## Statistics as a Science, Not an Art: The Way to Survive in Data Science

Mark van der Laanis the Jiann-Ping Hsu/Karl E. Peace Professor in Biostatistics and Statistics at UC Berkeley. He also is a recipient of many awards, including the 2004 Spiegelman Award and the 2005 Committee of Presidents of Statistical Societies (COPSS) Award.

My father told me the most important thing about solving a problem is to formulate it accurately, and one would think most of us statisticians would agree. Suppose we want to build a spaceship that can fly to Mars and return safely to Earth. It would be tragic folly to make simplifying assumptions that are known to be false, since that would mean the death of the astronauts and certainly the failure of their mission.

However, it is not true that one must start with simplifying assumptions, as the field of statistics has the theoretical foundation that allows the precise formulation of the statistical estimation problem. The foundation of statistics laid down by its founders, which is incorporating knowledge about the data-generating experiment through the statistical model and the formal definition of the question of interest through the definition of the estimand, could not have been to arbitrarily select a “convenient” statistical model. However, that is precisely what most statisticians blithely do, proudly referring to the quote, “All models are wrong, but some are useful.” Due to this, models that are so unrealistic that they are indexed by a finite dimensional parameter are still the status quo, even though everybody agrees they are known to be false.

The consequences of giving up on formulating the actual statistical model are dramatic for our field, making statistics an art instead of a science. Young and upcoming statisticians have approached me, asking: How is it possible that if one presents the same 1) data, 2) knowledge of the experiment, and 3) scientific question of interest to two different “top” statisticians, they will most likely come up with quite different answers? How is it possible that our field is loaded with a diverse set of methods that contradict each other, without guidance for how to choose among them? My response: These statisticians do not respect the definition of a statistical model. Of course, if one gives up on the scientific standard that a statistical model has to be true, then any statistician can do whatever they want.
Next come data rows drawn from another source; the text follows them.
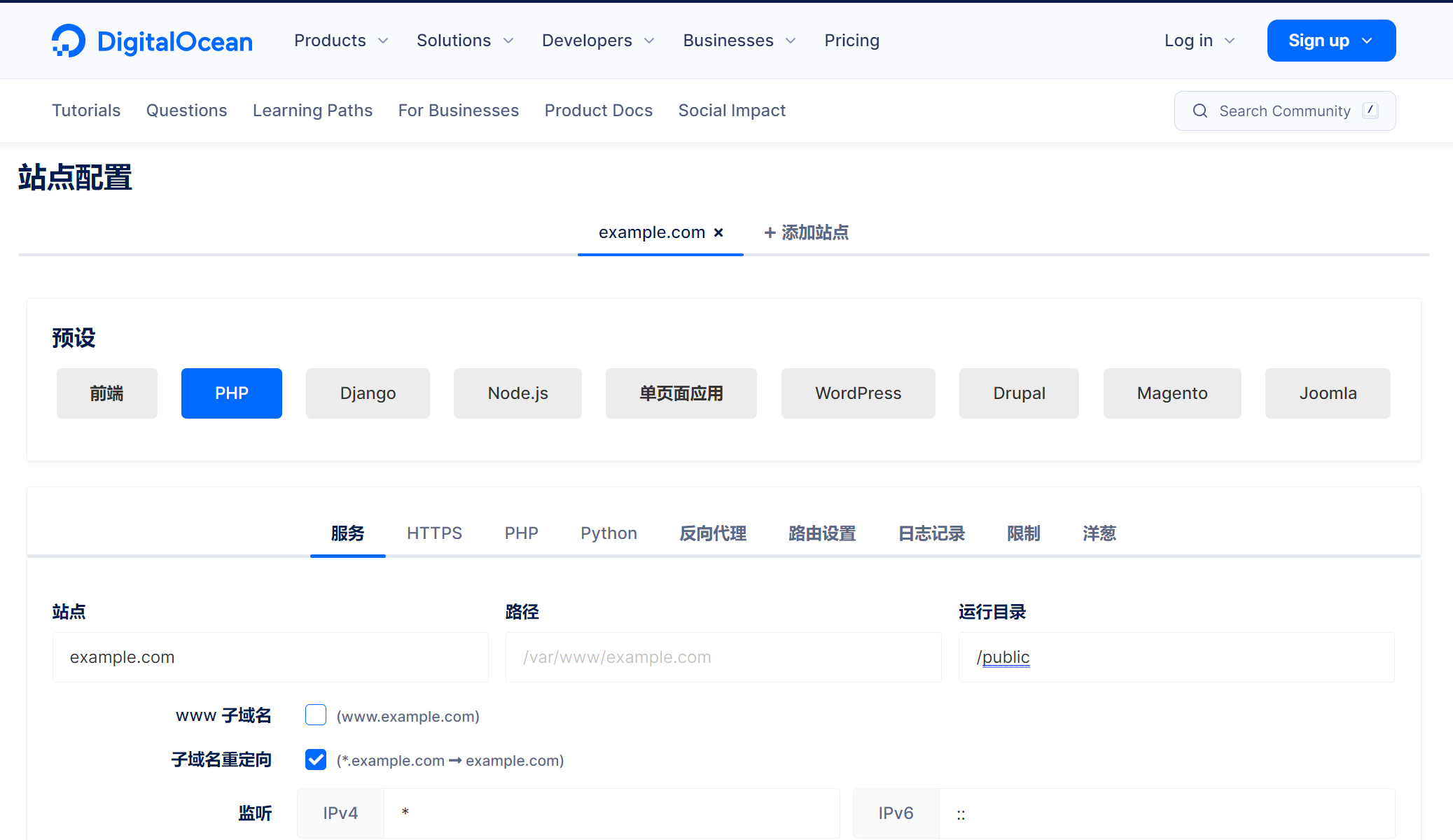Click Sign up button
Viewport: 1453px width, 840px height.
1330,40
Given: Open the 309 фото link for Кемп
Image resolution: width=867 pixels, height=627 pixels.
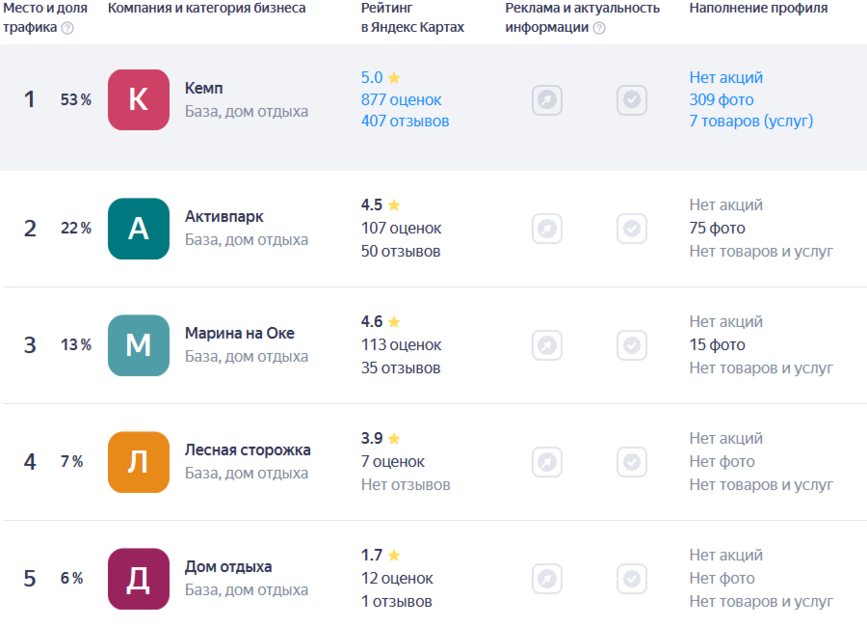Looking at the screenshot, I should point(721,100).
One statistician selects a logistic linear regression with main terms X and another statistician selects main terms X1, and of course, the coefficients in front of the treatment of interest for these two model choices represent different estimands and also lack any easy interpretation.

A closely related and large consequence of giving up on the scientific standard of estimation based on a true statistical model is that we create a disconnect between our scientific collaborators and us, the statisticians. If we do not care about the model being true, why would we spend a lot of time talking to the scientists who generated the data trying to determine true knowledge, and why would we bother trying to determine the estimand that best answers the actual scientific question of interest?

Instead, one typically asks a few questions about the data such as: Is the outcome a survival time? Is it case-control data? And then one quickly moves on to returning output from a Cox-Ph model or a logistic regression model with some “reasonable” set of covariates. Apparently, in this type of practice, it is not necessary to listen closely to our collaborators and understand as much as possible the underlying data-generating distribution.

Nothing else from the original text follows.